**TASK ITEM:** Lines in the data below that contain the word "Expand" are to be copied.

========================================

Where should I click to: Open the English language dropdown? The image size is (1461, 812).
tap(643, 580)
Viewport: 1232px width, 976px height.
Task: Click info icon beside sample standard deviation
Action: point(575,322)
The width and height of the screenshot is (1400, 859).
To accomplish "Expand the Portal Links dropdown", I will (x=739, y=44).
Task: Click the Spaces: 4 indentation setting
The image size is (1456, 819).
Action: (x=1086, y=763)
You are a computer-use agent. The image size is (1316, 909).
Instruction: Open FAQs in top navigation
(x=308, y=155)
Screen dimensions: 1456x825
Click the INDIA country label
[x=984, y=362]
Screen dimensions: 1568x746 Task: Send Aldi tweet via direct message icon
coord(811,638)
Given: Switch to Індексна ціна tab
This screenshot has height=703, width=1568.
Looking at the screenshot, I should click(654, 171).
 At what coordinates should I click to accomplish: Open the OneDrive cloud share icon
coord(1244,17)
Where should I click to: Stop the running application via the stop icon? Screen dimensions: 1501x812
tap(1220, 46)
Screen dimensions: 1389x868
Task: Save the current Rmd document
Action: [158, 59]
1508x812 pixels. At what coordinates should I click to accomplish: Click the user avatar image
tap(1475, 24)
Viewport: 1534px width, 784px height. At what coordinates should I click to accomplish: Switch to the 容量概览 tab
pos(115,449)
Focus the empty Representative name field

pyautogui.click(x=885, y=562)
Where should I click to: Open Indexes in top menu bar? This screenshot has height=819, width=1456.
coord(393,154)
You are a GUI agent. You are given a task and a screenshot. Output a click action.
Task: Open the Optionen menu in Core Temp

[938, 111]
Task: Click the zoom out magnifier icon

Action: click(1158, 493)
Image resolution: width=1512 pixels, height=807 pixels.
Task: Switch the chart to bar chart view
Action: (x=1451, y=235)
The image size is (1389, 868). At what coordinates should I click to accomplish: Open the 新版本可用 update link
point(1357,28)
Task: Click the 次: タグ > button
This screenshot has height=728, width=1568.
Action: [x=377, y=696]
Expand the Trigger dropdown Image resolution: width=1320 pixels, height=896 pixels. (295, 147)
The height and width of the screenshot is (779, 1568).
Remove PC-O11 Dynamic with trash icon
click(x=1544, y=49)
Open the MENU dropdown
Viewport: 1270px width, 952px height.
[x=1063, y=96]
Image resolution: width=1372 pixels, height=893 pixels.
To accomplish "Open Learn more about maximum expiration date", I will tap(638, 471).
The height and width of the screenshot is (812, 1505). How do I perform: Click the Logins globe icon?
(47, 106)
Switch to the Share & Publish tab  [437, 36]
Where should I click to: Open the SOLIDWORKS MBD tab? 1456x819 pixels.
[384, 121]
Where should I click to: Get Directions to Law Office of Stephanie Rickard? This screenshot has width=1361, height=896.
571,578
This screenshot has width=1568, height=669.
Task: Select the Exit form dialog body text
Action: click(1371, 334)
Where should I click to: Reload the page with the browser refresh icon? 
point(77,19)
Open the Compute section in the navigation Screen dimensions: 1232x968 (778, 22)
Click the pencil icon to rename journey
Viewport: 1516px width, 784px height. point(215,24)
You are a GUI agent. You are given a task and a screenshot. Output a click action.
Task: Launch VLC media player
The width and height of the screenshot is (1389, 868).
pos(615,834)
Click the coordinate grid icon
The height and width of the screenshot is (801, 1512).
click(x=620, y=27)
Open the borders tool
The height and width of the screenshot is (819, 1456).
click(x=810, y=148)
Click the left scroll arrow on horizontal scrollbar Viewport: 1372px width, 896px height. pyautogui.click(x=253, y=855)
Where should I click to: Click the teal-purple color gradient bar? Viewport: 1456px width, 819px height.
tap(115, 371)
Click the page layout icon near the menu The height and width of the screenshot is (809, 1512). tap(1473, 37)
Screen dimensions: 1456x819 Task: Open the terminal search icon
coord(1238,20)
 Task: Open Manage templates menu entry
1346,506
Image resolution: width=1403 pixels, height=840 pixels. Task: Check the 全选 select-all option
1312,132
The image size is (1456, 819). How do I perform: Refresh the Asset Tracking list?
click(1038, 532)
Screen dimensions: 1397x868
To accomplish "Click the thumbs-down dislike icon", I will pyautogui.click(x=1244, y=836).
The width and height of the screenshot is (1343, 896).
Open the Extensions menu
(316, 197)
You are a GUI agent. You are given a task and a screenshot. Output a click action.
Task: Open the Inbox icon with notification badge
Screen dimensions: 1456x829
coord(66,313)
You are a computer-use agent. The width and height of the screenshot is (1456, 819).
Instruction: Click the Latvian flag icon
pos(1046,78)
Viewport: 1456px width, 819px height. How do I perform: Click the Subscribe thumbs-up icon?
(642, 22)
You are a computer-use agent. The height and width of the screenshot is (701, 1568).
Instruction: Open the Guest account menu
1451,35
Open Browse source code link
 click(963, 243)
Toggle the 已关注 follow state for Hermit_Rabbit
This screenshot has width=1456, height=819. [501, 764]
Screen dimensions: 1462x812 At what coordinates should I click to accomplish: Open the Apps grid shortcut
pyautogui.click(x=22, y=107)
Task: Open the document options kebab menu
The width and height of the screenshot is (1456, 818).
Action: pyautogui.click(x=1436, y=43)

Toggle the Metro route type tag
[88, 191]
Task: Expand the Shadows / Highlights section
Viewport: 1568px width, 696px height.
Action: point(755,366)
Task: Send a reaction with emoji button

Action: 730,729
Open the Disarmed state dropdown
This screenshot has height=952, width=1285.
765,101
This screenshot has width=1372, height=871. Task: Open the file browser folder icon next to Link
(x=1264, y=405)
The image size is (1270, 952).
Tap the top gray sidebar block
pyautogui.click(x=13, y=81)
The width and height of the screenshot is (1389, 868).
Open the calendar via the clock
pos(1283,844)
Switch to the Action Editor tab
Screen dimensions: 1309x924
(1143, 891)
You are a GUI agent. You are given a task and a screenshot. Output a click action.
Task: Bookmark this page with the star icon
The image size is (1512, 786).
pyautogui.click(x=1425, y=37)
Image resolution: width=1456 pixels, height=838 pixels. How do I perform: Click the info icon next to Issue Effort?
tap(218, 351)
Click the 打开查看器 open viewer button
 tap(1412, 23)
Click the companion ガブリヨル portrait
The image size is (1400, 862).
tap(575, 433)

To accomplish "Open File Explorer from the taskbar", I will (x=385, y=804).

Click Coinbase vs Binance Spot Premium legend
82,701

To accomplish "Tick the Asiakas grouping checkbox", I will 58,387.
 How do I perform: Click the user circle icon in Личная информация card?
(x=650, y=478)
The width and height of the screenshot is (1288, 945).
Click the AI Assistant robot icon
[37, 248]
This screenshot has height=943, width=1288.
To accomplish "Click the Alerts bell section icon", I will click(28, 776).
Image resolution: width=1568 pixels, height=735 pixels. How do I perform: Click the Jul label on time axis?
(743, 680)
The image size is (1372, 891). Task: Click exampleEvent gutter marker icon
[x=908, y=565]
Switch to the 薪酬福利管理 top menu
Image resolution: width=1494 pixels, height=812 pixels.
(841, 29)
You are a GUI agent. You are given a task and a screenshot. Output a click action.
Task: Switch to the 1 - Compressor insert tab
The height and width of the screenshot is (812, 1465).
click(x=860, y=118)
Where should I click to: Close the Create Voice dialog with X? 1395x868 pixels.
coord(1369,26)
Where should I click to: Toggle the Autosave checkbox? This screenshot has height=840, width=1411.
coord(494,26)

========================================

**RESPONSE TO THIS TASK:**
To accomplish "Expand the Portal Links dropdown", I will (x=739, y=44).
Expand the Trigger dropdown Image resolution: width=1320 pixels, height=896 pixels. (295, 147)
Task: Expand the Shadows / Highlights section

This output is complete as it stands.